◆ **Tasks and exercises**:
• 1. Answer these questions about the article on mobile laboratories, each on its own line:
(a) In how many countries will the mobile truck laboratories operate?
(b) What research schooner is shown next to the sample processing lab at Lorient?
(c) Besides pressure changes and tides, what two challenges of studying the ocean does the article list?
• 2. Do these statements agree with the article on mobile laboratories? For each, answer yes or no and quote the words that decide it.
(a) The mobile laboratories will visit fewer than 50 locations.
(b) Studying the land has always been harder than studying the ocean.
(c) Scientists will analyze the samples they collect directly on site.
• 3. Copy out the stretch of the article on mobile laboratories from "The mobile truck" through "in the field.", word for word.

◆ **Text for analysis**:
Bringing the power of molecular biology to environmental science

11 May 2023 | News

A new project is taking the laboratory to the samples, enabling on-site analysis of coastal organisms at 100 locations around Europe

EMBL’s sample processing lab at Lorient alongside the Tara research schooner. Photo credit: Kinga Lubowiecka/EMBL

A first-of-a-kind research expedition is pioneering the use of mobile laboratories to understand how Europe’s coastal ecosystems are impacted by environmental factors such as pollution, loss of biodiversity, and climate change.

The mobile truck laboratories will bring state of the art equipment and technologies to over 100 locations along the coast in 24 countries, where scientists will collect samples and analyse them directly on site. This will be the first time researchers have been able to carry out such detailed molecular biology research in the field.

Studying the ocean has always been more difficult than studying the land. Some of the challenges include a lack of visibility, pressure changes, salinity that can wreak havoc with equipment, and tides. Compounding this is a lack of standardisation of hardware, surveying methodologies and systems for recording data.

◆ **Given data**:
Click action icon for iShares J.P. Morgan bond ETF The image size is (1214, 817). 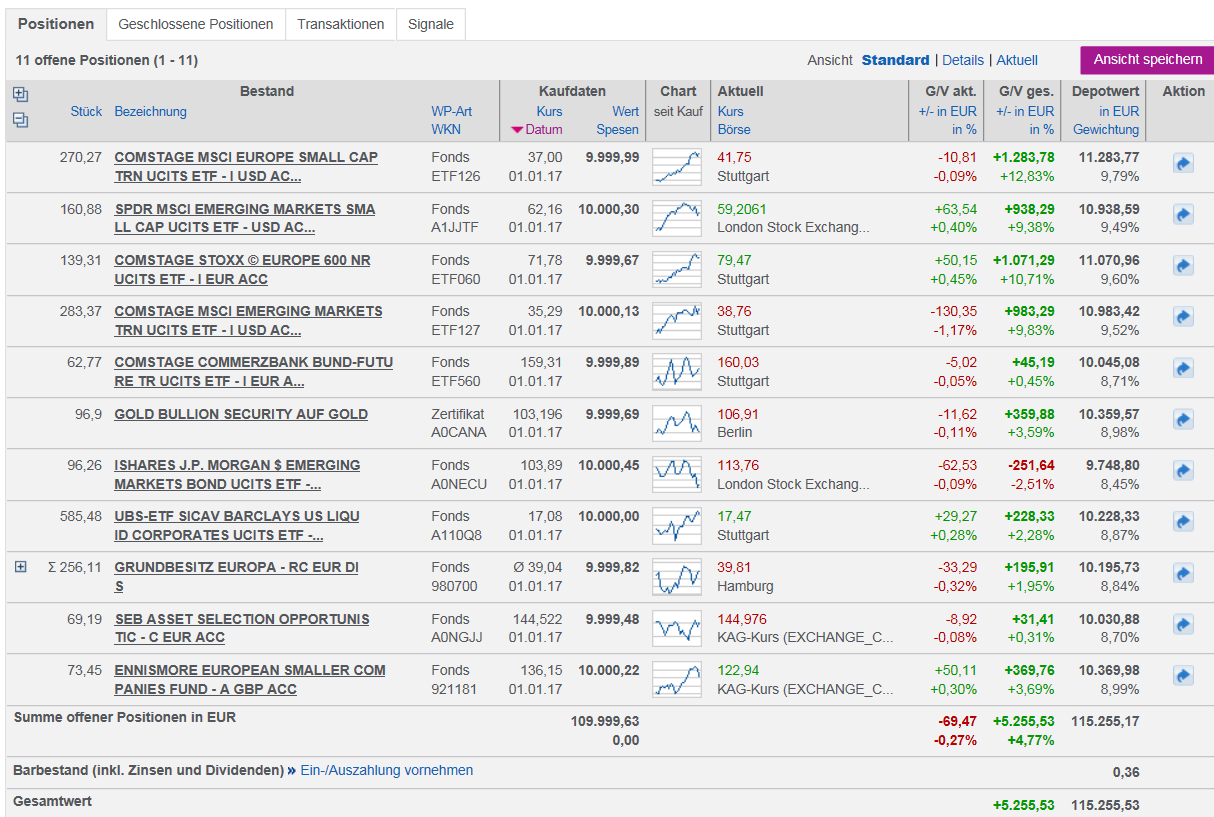(x=1183, y=470)
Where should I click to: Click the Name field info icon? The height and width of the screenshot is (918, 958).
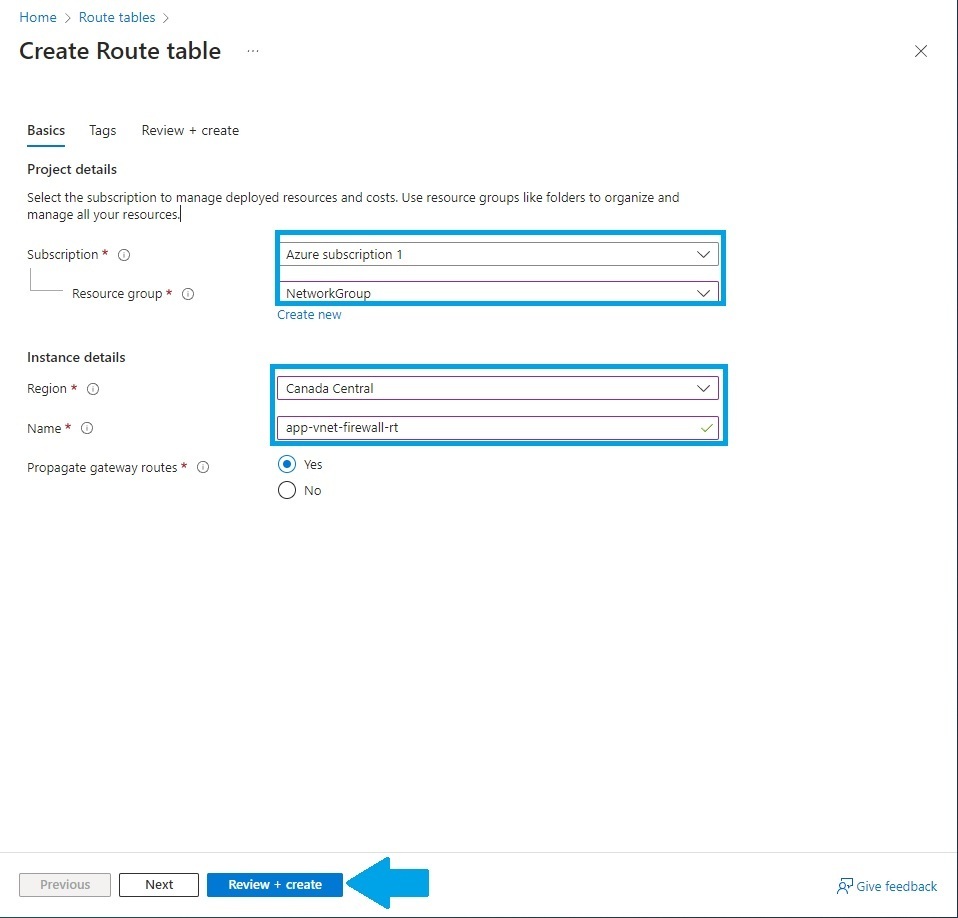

◆ **Written responses**:
• 1.
(a) 24
(b) Tara
(c) A lack of visibility, and salinity that can wreak havoc with equipment

• 2.
(a) No: "over 100 locations along the coast in 24 countries"
(b) No: "Studying the ocean has always been more difficult than studying the land."
(c) Yes: "scientists will collect samples and analyse them directly on site"

• 3.
The mobile truck laboratories will bring state of the art equipment and technologies to over 100 locations along the coast in 24 countries, where scientists will collect samples and analyse them directly on site. This will be the first time researchers have been able to carry out such detailed molecular biology research in the field.